Dialogue across difference
In an era of increasingly isolationist rhetoric and the questioned effectiveness of multilateralism, dialogue across difference offers possibilities to develop collaborative approaches that listen to, hear and take seriously the interests and needs of the people affected.
This is a revolutionary politics, an anarchists’ revolution… or is it?
It turns thinking that would divide on its head. It says ‘we’ not ‘I’; it risks trust over fear. It turns towards, not away. It meets, it greets, it learns, it tries, it fails, it gets up, it tries again. It is imperfect yet it is enough. It is who we are. It is creative, poetic, dreaming as much as pragmatically down in the dirt, with the daily struggle, the paradox of thinking now, and not yet. Without trust, without a belief in a shared future, how can such moves be made? This is where the inner work, the courageous leaders who dare to look in, to summon courage to move beyond position, self-preservation and ego, to embrace the shared humanity, the mortal coil on which we all shuffle. In this seemingly desperate, runaway move, moments of magic can occur - of listening, hearing, seeing, of knowing our future is intertwined, connected and dependent on yours.
Yet this is in itself neither negative or positive until it has meaning. And what might the meaning be? What is your response. Fear, excitement, both…? And if that is your response, then what of those you lead, represent and embolden?

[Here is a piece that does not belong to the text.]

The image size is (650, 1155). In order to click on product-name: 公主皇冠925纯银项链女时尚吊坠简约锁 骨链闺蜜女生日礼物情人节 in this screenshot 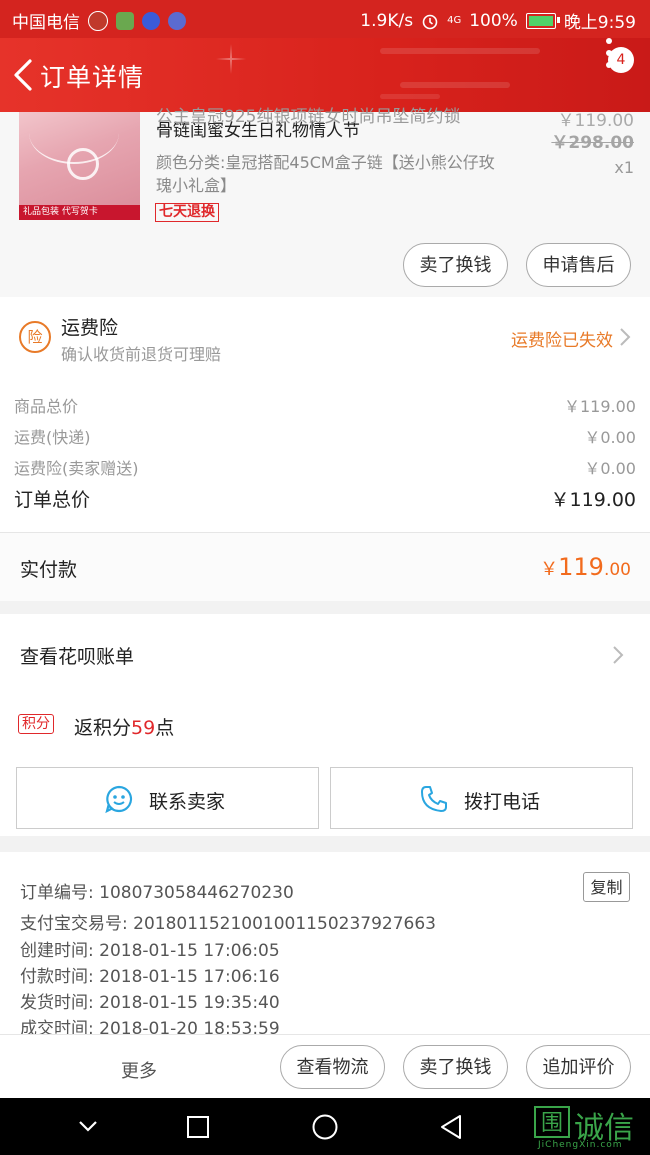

At the core of us, of conflict, of peace lies the presence, or lack, of dignity. Humiliation reversed, traversed to that deep knowing of self, and the sense that others accept, respect, enable, allow and encourage, you and your identity. Dignity, or its absence, is found in the headline issues and the daily trials, the ability to be safe, secure and sheltered. Beneath these fundamentals, literally, is land. We know this. Making the connection between land, territory and violence, political upheaval, is nothing new. It is obvious. So obvious we don’t bring it into our crisis response. So obvious we leave it out of our peacebuilding, our peacemaking, our humanitarian engagement. So obvious, that it can too readily be rooted essentially in politics, power, control; the outworkings of fear and a worldview that of scarcity, lack.

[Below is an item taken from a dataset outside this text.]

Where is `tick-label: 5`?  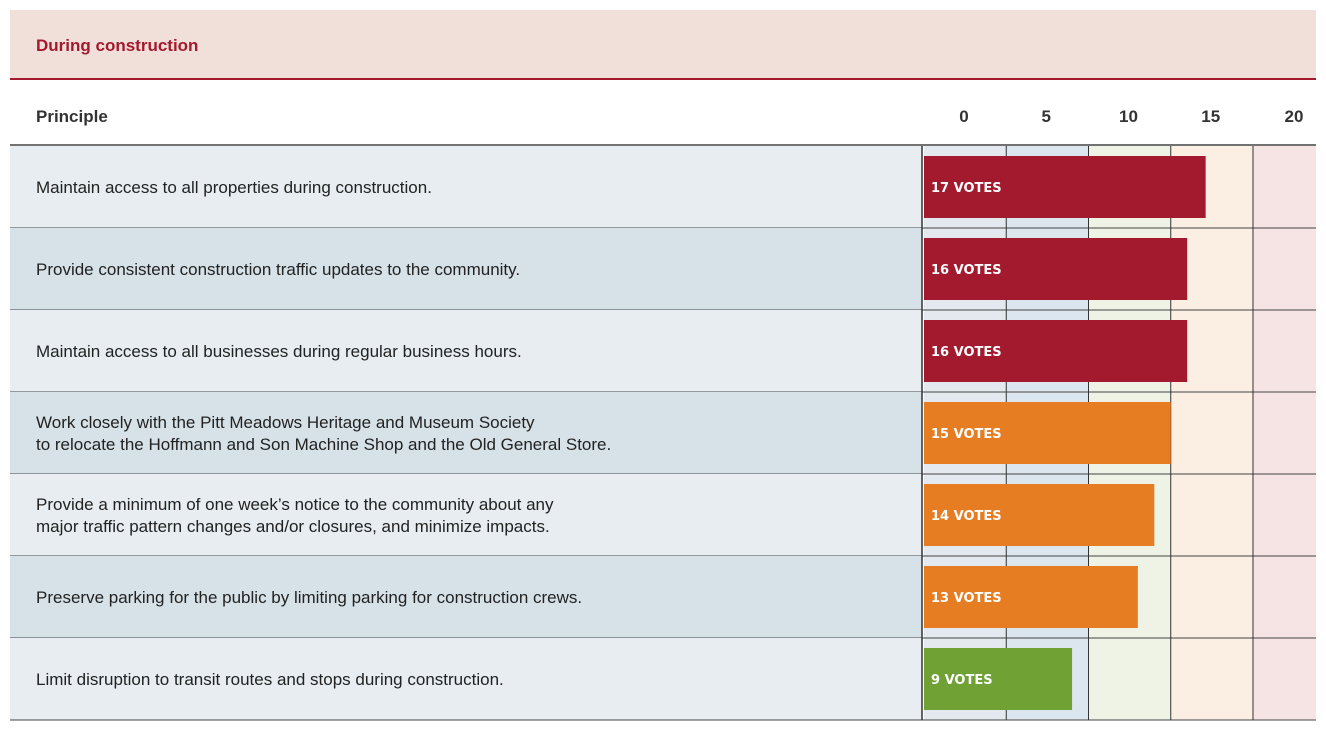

Accepting, not controlling, complexity
In sum, we need to approach crisis response, be it as a mediator, peacemaker, NGO or humanitarian, with an openness to dialogue, seeking opportunities for dialogue, seeking occasion for parties to a conflict, and those subject to or impacted by violence, to be creating solutions. Technical responses which deny the voices of those affected, dwell only briefly on the context, and often through a particular lens, can miss the pertinent chance for longer-lasting sustainable solutions. This relates to both process – the need for listening, to be heard, to co-create solutions, and also to focus – that issues relating to land, relate to so many others. Within each of these are myriad nuances, perspectives and complex, interlocking, interconnected actors, interests and possibilities. The challenge posed by such complexity is also the key to effective solutions. Accepting the complexity means accepting the impossibility of controlling and managing every aspect, of finding the silver bullet, the magic or miracle cure. Only then can a process reliant on emergent, created steps forward be supported to develop locally owned, respected and relevant outcomes.

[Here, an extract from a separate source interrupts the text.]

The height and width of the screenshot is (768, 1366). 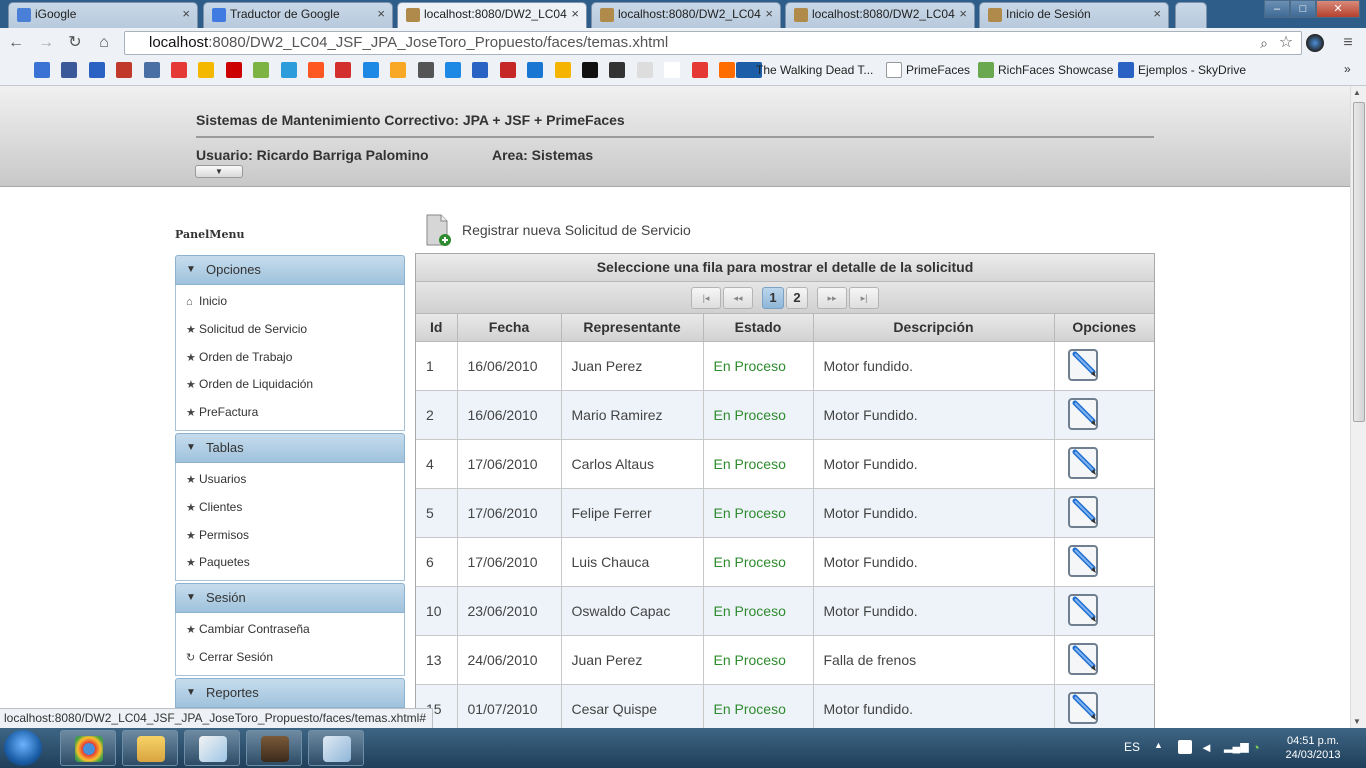 I want to click on taskbar-paint, so click(x=212, y=748).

To manage a crisis or conflict response in this way, means essentially to hold it lightly, trusting the parties, searching out voices, relying on the process. This is no easy task, not commonly encouraged, nor without risk. Yet, it is this risk, the ability to help parties understand their interests, their needs, and to dare move towards empathy, that can deliver truly transformative outcomes. This will require an embrace of creativity, the discomfort of learning about our own fears, our hurts. Yet the more fully aware we become, the more able we are to see the ‘other’ as brother or sister with needs and interests that, in our mutual interest, we can collaborate around.
Some call this an embrace of the feminine, that beautiful dance that can bring life and unlock the most intractable violence.